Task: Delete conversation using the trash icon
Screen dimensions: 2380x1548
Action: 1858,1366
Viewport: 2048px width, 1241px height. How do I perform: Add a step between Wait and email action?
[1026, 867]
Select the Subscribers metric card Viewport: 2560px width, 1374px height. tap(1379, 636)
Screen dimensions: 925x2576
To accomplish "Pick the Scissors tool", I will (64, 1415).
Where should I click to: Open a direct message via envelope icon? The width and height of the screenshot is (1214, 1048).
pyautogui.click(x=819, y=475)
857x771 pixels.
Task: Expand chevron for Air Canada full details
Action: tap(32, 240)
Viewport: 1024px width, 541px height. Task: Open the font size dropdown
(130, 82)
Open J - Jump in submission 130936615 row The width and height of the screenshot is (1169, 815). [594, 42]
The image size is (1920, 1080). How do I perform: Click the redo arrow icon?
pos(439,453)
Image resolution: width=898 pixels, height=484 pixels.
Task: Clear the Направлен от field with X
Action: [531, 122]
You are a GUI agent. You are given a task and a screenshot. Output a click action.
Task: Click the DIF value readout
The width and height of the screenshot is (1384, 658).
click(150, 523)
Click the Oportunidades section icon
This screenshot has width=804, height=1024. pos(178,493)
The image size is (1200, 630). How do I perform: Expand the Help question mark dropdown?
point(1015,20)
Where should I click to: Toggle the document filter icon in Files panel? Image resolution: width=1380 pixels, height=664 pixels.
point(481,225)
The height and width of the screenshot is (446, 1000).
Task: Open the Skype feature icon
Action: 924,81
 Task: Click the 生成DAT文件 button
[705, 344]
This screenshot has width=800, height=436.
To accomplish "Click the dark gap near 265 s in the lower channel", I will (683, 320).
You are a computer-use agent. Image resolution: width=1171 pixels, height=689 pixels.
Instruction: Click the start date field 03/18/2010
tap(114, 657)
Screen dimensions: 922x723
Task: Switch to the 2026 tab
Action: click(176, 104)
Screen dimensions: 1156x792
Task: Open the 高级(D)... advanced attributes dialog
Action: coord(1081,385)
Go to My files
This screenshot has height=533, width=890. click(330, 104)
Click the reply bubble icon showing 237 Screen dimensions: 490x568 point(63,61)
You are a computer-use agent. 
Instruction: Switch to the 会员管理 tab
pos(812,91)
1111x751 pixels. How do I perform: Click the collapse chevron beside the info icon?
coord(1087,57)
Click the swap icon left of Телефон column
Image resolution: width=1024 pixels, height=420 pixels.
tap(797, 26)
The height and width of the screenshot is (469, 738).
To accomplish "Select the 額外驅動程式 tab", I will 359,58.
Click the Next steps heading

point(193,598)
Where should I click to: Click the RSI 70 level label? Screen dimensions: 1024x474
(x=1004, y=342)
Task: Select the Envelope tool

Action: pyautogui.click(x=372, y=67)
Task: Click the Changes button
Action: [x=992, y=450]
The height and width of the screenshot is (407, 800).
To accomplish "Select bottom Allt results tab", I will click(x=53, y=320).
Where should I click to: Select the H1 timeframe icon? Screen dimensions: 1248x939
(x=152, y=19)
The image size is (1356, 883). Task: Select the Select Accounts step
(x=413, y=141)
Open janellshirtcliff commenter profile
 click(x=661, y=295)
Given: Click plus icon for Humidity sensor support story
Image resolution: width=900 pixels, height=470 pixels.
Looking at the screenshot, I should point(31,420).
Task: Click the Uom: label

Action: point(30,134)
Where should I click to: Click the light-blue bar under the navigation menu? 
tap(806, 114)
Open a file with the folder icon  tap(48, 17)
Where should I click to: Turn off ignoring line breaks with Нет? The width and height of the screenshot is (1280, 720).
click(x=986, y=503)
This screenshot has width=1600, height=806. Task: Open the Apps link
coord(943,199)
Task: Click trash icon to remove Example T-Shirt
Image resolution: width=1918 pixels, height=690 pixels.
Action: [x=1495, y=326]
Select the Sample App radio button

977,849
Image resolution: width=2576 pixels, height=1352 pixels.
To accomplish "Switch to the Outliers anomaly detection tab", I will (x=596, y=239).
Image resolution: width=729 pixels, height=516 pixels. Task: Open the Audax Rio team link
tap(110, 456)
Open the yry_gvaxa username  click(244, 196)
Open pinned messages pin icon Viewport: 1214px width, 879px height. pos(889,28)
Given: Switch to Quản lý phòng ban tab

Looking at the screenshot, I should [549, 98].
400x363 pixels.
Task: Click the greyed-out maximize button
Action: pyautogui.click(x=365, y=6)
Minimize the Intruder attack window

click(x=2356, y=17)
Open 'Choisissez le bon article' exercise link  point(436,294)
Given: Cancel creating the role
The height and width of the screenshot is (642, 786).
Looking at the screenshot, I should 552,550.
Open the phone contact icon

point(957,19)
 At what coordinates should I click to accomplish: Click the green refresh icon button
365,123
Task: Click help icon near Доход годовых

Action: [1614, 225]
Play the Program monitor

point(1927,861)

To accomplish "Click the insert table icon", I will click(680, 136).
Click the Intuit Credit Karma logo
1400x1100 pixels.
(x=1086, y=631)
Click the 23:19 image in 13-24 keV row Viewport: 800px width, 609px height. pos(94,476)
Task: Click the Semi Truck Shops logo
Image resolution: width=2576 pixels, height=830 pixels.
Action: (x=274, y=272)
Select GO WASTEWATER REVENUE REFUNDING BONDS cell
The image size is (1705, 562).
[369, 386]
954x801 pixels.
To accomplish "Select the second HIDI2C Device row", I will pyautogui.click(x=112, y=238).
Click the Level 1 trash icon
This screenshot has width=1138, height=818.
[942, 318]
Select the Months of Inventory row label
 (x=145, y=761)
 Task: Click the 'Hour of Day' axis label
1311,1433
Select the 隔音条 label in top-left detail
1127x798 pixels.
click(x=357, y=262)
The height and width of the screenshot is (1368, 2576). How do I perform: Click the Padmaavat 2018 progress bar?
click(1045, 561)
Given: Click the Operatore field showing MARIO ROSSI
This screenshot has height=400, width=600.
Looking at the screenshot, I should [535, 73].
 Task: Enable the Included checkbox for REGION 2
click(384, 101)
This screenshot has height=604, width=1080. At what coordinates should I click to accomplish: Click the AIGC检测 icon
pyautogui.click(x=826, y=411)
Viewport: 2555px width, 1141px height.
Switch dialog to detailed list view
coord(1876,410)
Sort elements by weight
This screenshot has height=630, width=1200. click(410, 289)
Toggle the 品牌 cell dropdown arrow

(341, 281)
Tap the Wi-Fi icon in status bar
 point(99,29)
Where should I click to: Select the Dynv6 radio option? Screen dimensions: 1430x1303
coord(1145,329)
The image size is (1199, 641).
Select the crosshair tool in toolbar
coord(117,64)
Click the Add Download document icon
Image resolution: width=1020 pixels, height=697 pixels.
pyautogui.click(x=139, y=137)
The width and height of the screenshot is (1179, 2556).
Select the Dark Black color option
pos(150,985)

****************************************

GIVEN EXERCISE = Find every line in the lines above that contains the word "dialog", and copy each one.

FINAL RESULT =
Task: Open the 高级(D)... advanced attributes dialog
Switch dialog to detailed list view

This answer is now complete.